There is also a market-structure reason the “data infrastructure layer” framing is gaining traction. Many enterprise systems already combine public web retrieval with APIs, licensed datasets, and proprietary internal data. Integrating those fragmented sources into a timely, usable knowledge layer requires specialized capabilities. The source cites research that 97% of AI organizations depend on real-time web data infrastructure, while 90% feel boxed in by various restrictions. That combination explains why infrastructure vendors can matter: they can become the orchestration and observability layer that makes data actually usable for models.

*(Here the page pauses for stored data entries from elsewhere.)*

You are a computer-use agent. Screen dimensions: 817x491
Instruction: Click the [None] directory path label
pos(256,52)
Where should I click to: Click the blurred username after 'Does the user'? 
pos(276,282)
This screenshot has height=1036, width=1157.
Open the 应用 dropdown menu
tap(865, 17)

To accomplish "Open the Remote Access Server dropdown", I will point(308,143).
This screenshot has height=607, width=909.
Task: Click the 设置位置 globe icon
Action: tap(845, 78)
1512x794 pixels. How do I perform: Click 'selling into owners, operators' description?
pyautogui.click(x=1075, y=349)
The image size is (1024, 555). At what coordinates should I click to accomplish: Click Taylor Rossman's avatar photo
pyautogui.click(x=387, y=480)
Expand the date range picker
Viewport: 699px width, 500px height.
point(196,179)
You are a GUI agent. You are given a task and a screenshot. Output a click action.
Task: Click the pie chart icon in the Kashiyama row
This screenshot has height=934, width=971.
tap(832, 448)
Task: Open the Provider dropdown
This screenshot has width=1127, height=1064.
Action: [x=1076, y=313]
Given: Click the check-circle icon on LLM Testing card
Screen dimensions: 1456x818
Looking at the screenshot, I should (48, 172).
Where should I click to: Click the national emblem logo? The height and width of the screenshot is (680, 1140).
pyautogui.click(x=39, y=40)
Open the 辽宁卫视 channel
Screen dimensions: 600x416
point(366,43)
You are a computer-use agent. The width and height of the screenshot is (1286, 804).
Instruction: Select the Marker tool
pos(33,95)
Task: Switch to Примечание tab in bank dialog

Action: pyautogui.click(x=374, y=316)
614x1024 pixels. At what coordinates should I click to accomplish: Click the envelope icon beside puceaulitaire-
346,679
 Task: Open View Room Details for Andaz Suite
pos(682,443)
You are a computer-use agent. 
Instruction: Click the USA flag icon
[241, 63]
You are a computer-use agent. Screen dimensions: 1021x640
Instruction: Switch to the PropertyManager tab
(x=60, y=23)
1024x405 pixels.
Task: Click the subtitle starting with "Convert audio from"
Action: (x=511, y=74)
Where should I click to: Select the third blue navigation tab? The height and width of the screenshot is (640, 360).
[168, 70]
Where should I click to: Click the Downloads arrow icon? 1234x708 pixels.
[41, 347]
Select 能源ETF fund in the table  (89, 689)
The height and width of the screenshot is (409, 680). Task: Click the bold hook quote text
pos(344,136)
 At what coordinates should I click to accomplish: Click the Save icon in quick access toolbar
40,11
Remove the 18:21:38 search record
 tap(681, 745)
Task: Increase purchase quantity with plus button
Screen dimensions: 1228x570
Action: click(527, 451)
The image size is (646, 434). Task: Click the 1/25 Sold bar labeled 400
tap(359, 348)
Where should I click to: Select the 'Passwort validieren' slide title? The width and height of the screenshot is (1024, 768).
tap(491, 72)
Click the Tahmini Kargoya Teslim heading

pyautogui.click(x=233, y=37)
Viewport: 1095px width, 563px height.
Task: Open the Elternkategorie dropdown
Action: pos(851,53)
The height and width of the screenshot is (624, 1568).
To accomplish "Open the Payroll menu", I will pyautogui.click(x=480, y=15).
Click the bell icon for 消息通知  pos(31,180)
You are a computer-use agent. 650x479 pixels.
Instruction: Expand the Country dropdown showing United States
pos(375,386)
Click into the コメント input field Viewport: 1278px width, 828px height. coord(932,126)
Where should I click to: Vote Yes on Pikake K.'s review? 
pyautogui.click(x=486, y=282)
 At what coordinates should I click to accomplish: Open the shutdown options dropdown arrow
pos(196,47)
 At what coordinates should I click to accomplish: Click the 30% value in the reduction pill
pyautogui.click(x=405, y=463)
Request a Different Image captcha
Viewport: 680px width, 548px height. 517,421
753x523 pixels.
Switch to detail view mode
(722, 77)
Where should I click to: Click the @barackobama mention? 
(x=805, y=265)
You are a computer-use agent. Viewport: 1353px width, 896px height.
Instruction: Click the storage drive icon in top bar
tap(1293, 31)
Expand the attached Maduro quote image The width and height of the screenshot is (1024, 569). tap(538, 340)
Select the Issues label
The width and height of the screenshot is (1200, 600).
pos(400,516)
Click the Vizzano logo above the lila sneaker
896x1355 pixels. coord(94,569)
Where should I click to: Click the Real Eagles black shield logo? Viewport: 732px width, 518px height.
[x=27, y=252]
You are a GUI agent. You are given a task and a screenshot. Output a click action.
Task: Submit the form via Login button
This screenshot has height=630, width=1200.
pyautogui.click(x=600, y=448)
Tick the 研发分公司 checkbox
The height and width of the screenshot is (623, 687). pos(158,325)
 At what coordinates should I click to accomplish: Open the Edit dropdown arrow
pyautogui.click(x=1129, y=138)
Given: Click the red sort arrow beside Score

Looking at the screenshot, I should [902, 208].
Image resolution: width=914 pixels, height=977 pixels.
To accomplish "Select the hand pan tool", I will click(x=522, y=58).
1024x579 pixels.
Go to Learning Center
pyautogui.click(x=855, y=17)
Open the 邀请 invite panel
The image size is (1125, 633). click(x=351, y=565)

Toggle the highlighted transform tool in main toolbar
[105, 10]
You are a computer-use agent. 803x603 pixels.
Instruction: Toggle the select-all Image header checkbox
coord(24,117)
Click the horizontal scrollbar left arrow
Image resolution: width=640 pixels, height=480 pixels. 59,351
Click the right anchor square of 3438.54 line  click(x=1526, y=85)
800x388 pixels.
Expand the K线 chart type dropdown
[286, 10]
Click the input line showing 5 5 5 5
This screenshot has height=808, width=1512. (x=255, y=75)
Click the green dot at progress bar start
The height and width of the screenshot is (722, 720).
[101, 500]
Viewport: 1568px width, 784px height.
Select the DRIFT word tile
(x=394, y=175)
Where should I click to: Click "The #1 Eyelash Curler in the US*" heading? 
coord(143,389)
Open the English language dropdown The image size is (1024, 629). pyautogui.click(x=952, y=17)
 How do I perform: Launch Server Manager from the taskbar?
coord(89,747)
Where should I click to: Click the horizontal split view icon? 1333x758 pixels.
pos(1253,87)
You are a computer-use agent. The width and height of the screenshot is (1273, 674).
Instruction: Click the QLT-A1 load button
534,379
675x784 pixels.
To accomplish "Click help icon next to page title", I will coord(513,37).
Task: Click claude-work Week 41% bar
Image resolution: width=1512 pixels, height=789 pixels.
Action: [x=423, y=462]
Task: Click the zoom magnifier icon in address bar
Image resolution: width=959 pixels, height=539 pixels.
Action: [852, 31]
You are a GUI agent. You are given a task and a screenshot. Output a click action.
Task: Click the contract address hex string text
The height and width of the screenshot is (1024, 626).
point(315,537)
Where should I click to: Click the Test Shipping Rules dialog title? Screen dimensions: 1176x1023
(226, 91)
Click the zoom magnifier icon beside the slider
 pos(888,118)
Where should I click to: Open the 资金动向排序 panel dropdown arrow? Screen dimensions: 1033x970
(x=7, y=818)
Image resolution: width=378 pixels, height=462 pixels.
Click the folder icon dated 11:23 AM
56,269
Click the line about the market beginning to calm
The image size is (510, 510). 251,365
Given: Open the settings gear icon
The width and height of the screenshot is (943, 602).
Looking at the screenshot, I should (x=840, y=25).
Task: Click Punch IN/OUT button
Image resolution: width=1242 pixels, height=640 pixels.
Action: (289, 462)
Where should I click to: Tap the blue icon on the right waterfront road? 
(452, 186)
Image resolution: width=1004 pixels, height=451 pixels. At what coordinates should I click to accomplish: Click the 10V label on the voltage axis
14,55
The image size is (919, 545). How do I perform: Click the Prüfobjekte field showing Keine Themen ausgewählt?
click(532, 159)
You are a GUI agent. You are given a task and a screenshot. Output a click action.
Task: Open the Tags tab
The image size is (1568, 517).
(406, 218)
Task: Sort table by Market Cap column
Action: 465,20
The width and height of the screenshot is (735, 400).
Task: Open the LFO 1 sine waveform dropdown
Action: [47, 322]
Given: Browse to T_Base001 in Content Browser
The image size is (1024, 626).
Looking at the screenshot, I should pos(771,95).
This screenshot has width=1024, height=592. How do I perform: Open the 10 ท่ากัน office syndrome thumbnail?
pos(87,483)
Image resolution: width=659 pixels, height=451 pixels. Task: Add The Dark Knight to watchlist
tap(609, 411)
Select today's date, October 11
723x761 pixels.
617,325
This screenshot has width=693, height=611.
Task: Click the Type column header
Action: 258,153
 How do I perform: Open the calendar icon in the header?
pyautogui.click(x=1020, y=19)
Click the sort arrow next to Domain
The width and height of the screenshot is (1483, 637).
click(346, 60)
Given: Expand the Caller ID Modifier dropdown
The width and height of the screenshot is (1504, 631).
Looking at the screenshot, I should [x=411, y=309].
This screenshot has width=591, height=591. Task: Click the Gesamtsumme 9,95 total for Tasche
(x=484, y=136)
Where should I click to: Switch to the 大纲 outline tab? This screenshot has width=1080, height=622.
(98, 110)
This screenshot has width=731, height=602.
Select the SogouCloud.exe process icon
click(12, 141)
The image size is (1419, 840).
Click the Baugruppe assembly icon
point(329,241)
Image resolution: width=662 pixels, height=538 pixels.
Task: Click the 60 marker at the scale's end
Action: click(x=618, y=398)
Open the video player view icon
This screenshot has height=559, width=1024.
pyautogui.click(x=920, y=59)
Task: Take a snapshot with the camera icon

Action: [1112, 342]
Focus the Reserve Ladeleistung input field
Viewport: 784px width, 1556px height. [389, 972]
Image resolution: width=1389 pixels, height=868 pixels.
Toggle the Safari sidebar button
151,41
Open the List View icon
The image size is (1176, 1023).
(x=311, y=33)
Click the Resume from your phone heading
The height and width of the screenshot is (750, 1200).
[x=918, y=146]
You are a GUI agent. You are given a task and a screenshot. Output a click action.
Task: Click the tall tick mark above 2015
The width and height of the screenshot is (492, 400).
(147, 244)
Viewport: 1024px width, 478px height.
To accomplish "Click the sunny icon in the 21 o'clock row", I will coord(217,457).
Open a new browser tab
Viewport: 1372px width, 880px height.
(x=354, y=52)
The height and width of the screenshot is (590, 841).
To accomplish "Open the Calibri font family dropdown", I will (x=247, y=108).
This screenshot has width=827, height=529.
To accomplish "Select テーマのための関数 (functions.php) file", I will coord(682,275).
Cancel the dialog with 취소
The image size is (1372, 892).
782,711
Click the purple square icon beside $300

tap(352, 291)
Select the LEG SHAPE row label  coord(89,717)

Finally, the strategic implication is almost philosophical, but it lands like an operating memo. Lenchner uses a metaphor: think of the trained model as intelligence and relevant data as knowledge. A “powerful intelligence layer sitting on top of a hollow knowledge layer” is like “a genius who knows nothing-useless in practice.” Over time, he suggests, the distinction between AI models and the infrastructure that feeds them may even begin to disappear. The world is changing, and “everything that is happening in the world is being uploaded to the public web.” For executives building AI systems now, the question is not whether AI needs data, it is whether your architecture can keep pace with real-world change without turning governance and latency into the project-killers.